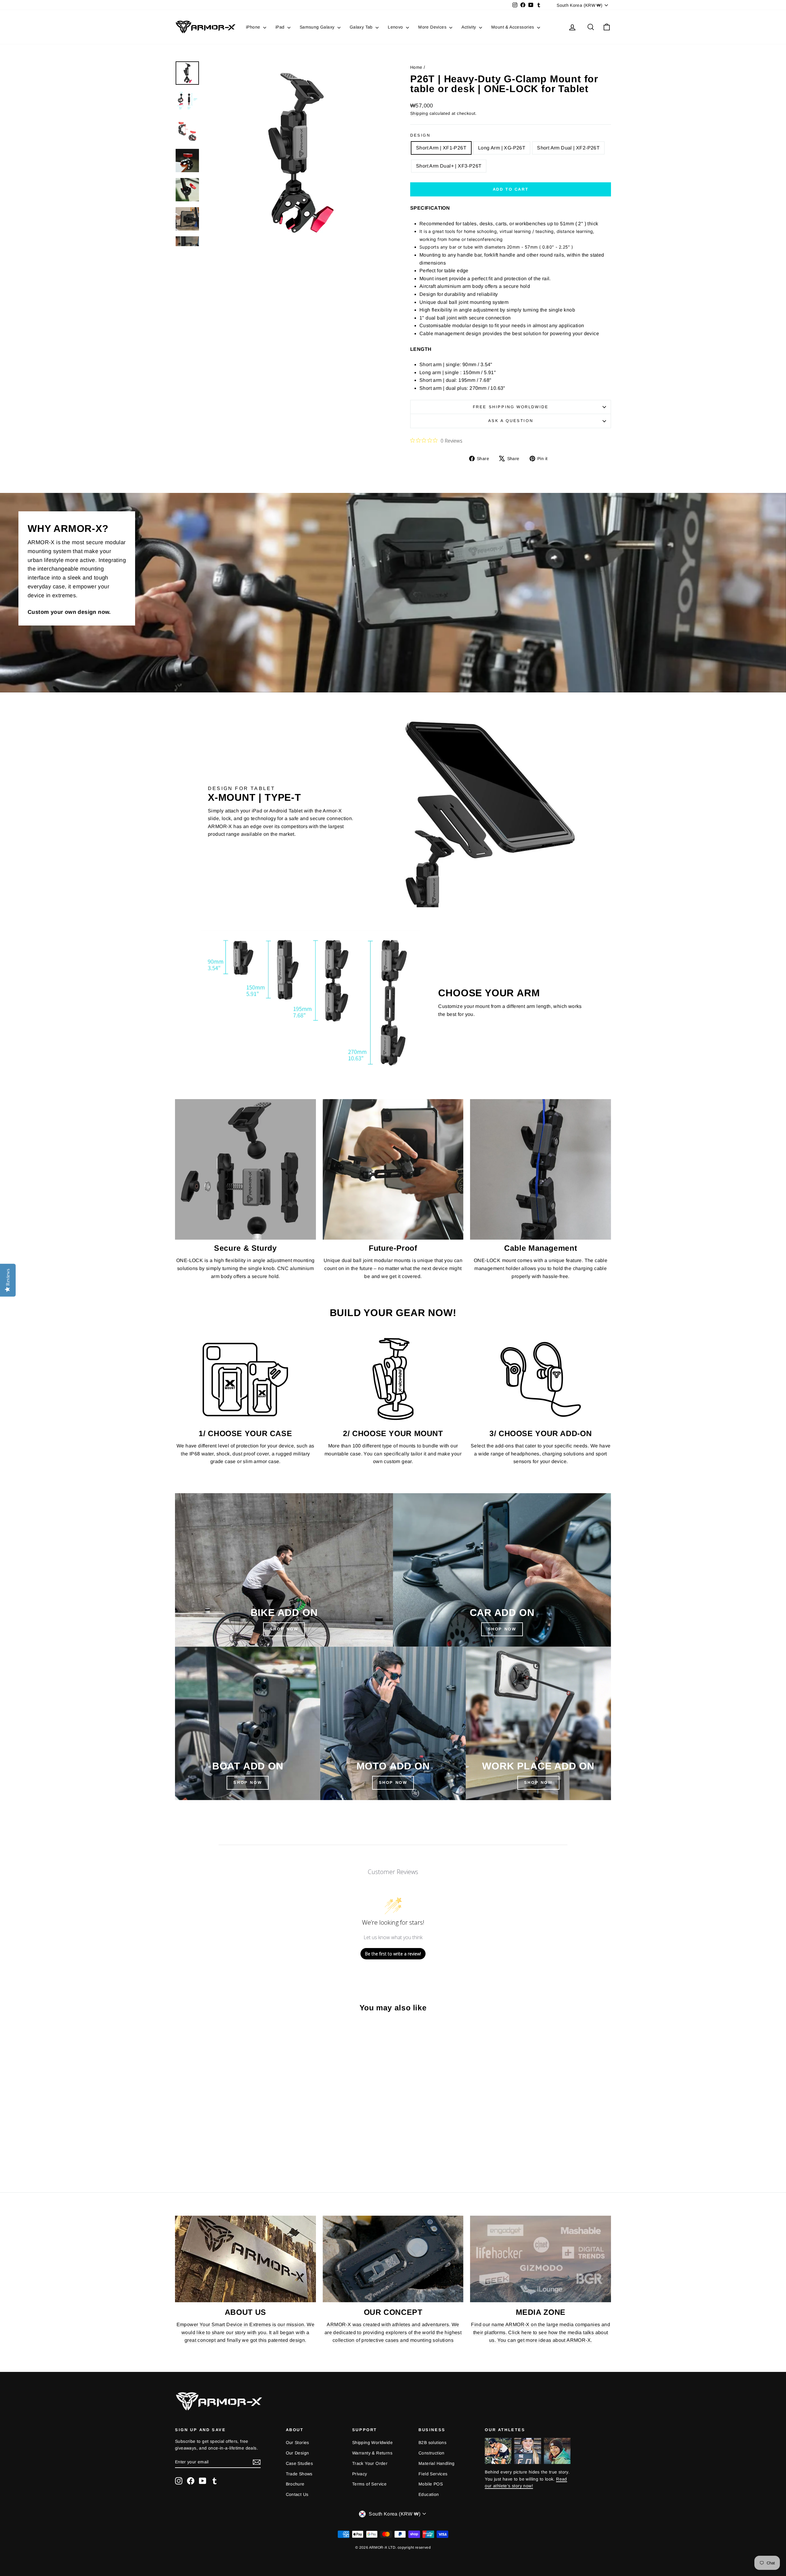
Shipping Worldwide (372, 2442)
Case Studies (299, 2463)
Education (428, 2494)
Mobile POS (430, 2483)
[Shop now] (392, 1723)
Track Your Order (369, 2463)
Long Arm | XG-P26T (501, 147)
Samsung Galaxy (318, 27)
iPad (280, 27)
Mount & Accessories (513, 27)
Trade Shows (299, 2473)
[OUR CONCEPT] (393, 2259)
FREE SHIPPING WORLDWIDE (511, 407)
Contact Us (297, 2494)
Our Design (297, 2452)
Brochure (295, 2483)
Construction (431, 2452)
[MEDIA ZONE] (540, 2259)
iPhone (254, 27)
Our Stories (297, 2442)
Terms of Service (369, 2483)
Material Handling (436, 2463)
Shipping (419, 113)
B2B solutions (432, 2442)
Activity (469, 27)
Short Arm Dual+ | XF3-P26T (448, 166)
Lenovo (396, 27)
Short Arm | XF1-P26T (441, 147)
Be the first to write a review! (393, 1954)
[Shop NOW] (247, 1723)
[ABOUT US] (245, 2259)
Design (420, 135)
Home (416, 67)
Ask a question (510, 420)
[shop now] (502, 1570)
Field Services (433, 2473)
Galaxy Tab (362, 27)
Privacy (359, 2473)
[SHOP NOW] (284, 1570)
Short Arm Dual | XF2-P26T (568, 147)
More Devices (433, 27)
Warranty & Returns (372, 2452)
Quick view (227, 2124)
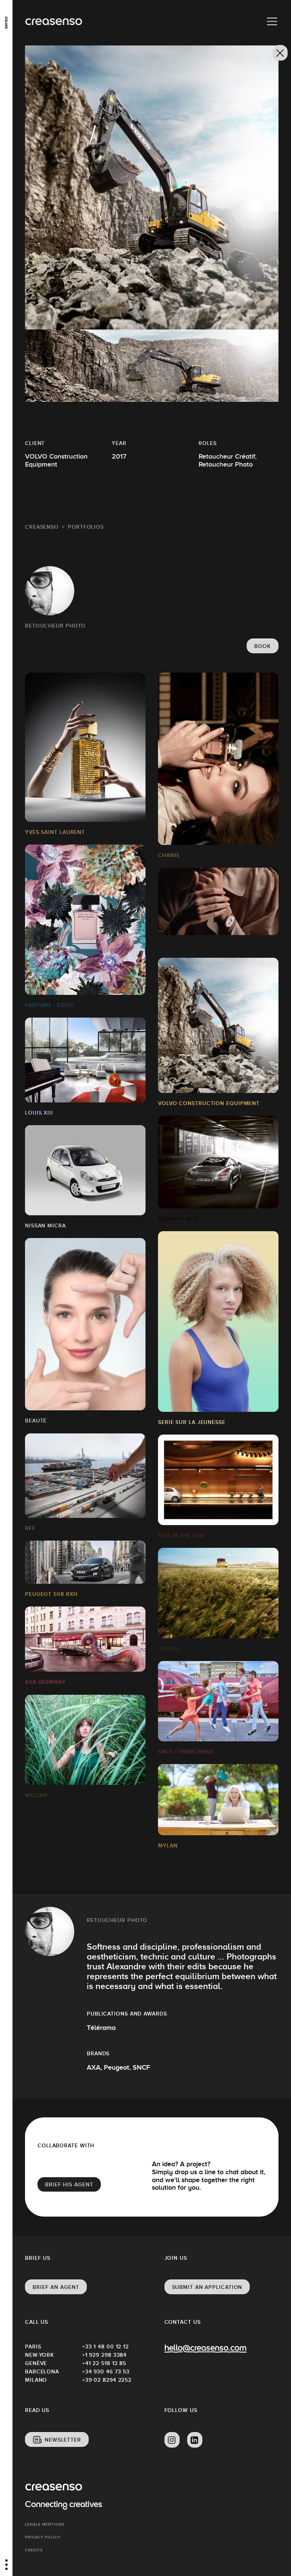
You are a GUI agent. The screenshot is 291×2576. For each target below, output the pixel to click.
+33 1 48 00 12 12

_AIM OF THE TASK_
Leaving every picture out, write out exactly the lines from the one that holds "[SHOP NOW] (284, 1570)" through the end of the listing, both included.

_PROBLEM SOLUTION_
[SHOP NOW] (284, 1570)
Short Arm Dual | XF2-P26T (568, 147)
More Devices (433, 27)
Warranty & Returns (372, 2452)
Quick view (227, 2124)
You are a GUI agent. The screenshot is 291×2576. For each target below, output the pixel to click.
+33 1 48 00 12 12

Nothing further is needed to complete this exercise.